Vorsicht · Falschdeklaration · 14.07.2026 · Zürich (DIZ)

Wirkstoffe und Gehalt

  • LSD*Tartrat 150 µg

Risikoeinschätzung

Bei dieser als MDMA deklarierten Probe handelte es sich nicht um MDMA, sondern um LSDDie genaue Konzentration von LSD konnte nicht bestimmt werden – die Erdbeere enthält aber mindestens 150 µg LSD.

LSD unterscheidet sich sowohl hinsichtlich seiner Wirkung als auch seiner Dosierung stark von MDMA. Bereits sehr geringe Mengen können intensive und lang anhaltende Effekte auslösen. Die LSD-Wirkung ist sehr stark von Drug, Set und Setting abhängig. Als Psychedelikum intensiviert und verfremdet LSD die Sinneswahrnehmungen und das Raum-Zeit-Empfinden. Stimmung und Gefühle können sich abrupt verändern. Hochdosiert kann es zur Loslösung vom eigenen Körper kommen. Besonders in der Anfangsphase des Trips können leichte Atembeschwerden, Herzrasen, Schweissausbrüche, veränderter Blutdruck und Übelkeit auftreten. Diese Symptome können beängstigend sein, wenn eigentlich die Wirkung von MDMA erwartet wurde. 
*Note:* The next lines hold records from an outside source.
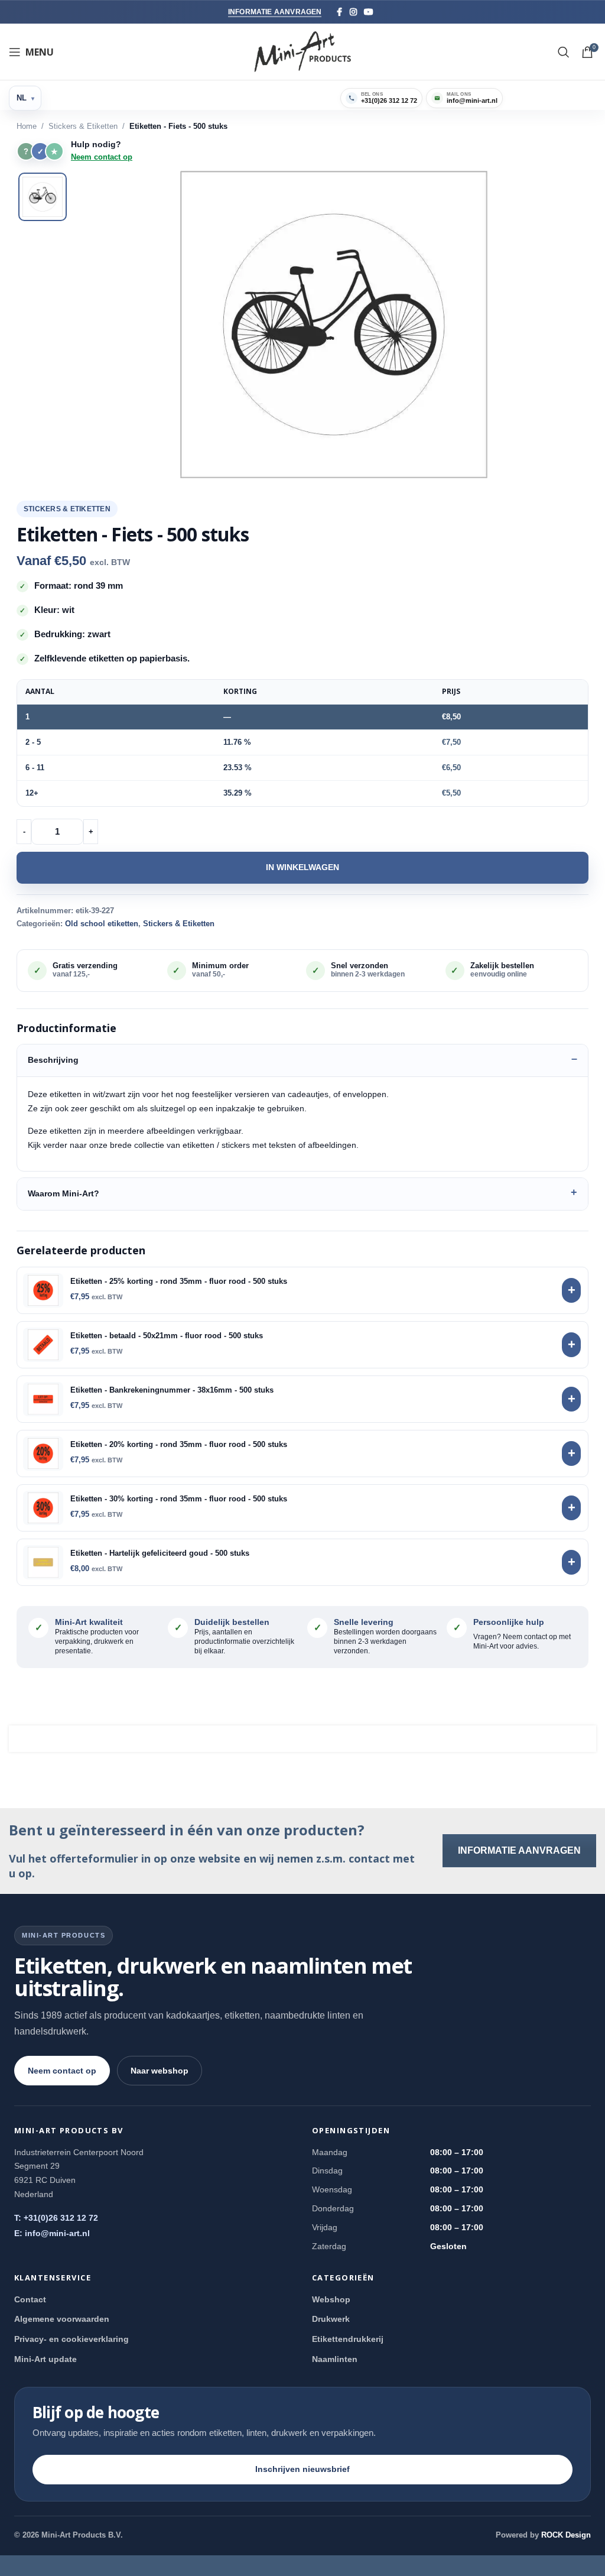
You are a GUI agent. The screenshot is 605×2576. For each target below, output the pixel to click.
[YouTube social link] (368, 12)
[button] (333, 324)
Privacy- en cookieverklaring (71, 2339)
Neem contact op (101, 157)
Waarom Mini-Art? (63, 1193)
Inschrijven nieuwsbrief (302, 2469)
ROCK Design (566, 2534)
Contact (30, 2299)
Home (27, 126)
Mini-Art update (45, 2359)
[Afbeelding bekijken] (42, 197)
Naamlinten (334, 2359)
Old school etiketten (101, 923)
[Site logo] (303, 51)
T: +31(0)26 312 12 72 (56, 2218)
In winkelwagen (302, 867)
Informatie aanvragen (275, 12)
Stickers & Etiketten (83, 126)
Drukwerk (331, 2319)
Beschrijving (53, 1060)
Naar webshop (159, 2070)
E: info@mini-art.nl (52, 2233)
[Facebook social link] (339, 12)
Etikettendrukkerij (347, 2339)
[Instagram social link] (353, 12)
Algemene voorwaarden (61, 2319)
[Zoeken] (563, 52)
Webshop (331, 2299)
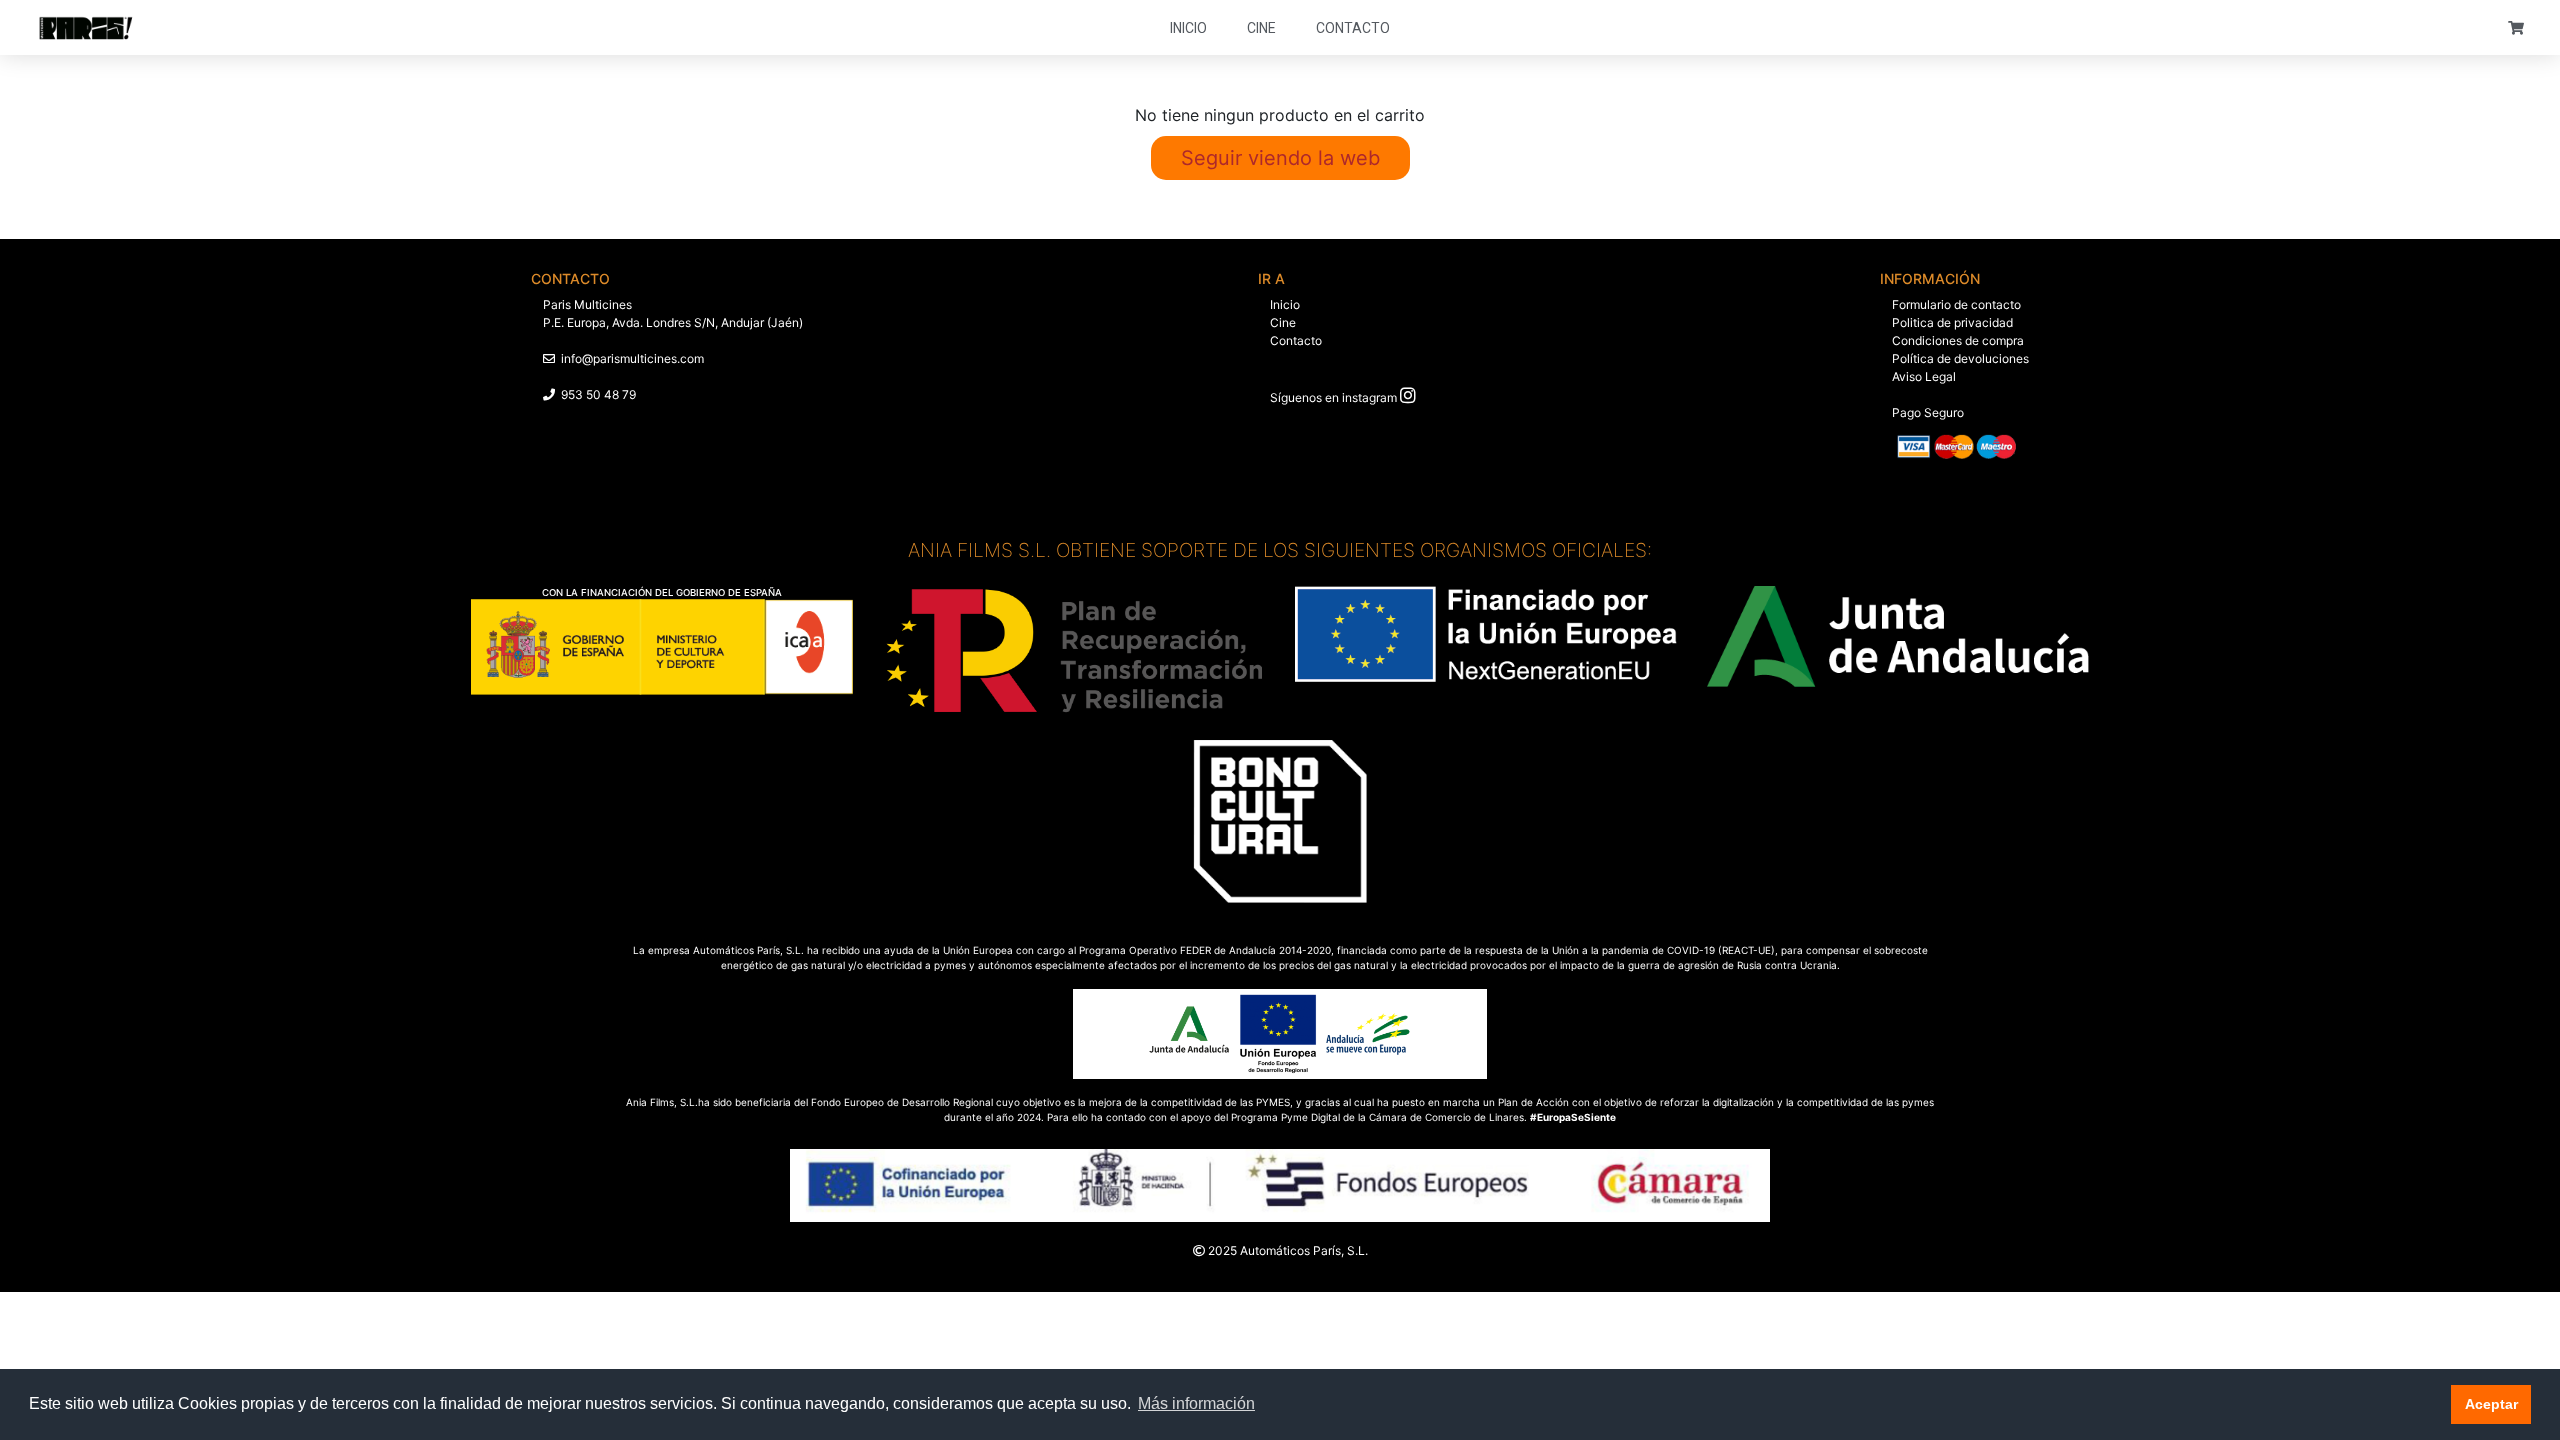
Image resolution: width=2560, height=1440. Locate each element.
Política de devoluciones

LSD wird sehr viel tiefer dosiert als MDMA. Über 150 μg LSD können zu viel sein. Hohe Dosen erhöhen das Risiko auch für erfahrene Konsument*innen. Es können höchst intensive psychedelische Erlebnisse hervorgerufen werden, welche verstörend und angsteinflössend sein können. Auch paranoide Vorstellungen können vorkommen. Des Weiteren kann eine sogenannte Übersensibilität auftreten. Musik, Licht und andere Reize können dabei als extrem unangenehm empfunden werden. Auch eine Körper-Geist-Trennung kann auftreten.